◆ Text passage:
--------

Having gone through 3 Hackathons in the past 2 months, I’m a little shocked about how little clarity there is about IP or legal grounding. It’s good to have an open collaborative environment, but it also leads to exceedingly mushy situations, in which people don’t have footing on who owns what — or what rights and claims are outstanding, that may throw a huge wrench in down the road.
Law could potentially be major cold water at any Startup Weekend or Hackathon — cooling off the openness and optimism of a newly formed team. But legal agreements could also set the right tone and expectations, and prevent small issues from spinning into huge, expensive headaches in a year.
I’ve culled together some good writings on what can go very, very wrong without some legal activity at a Hackathon (read IP battles and collaborators holding companies hostage) and what precautionary measures can be taken during a Hackathon to prevent these later headaches (perhaps, collaborator’s agreements — check some out in Docracy, which has a Hackathon bundle and also various ‘Collaborators’ agreements).

--------

◆ What this task involves:
Rewrite the passage on legal issues at hackathons, starting at "I’ve culled together" and ending at "various ‘Collaborators’ agreements).", with "IP battles" changed to "patent disputes".

◆ Given material:
--------

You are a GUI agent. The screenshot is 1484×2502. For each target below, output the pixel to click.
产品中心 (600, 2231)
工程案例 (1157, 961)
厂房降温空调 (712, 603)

--------

◆ Reply:
I’ve culled together some good writings on what can go very, very wrong without some legal activity at a Hackathon (read patent disputes and collaborators holding companies hostage) and what precautionary measures can be taken during a Hackathon to prevent these later headaches (perhaps, collaborator’s agreements — check some out in Docracy, which has a Hackathon bundle and also various ‘Collaborators’ agreements).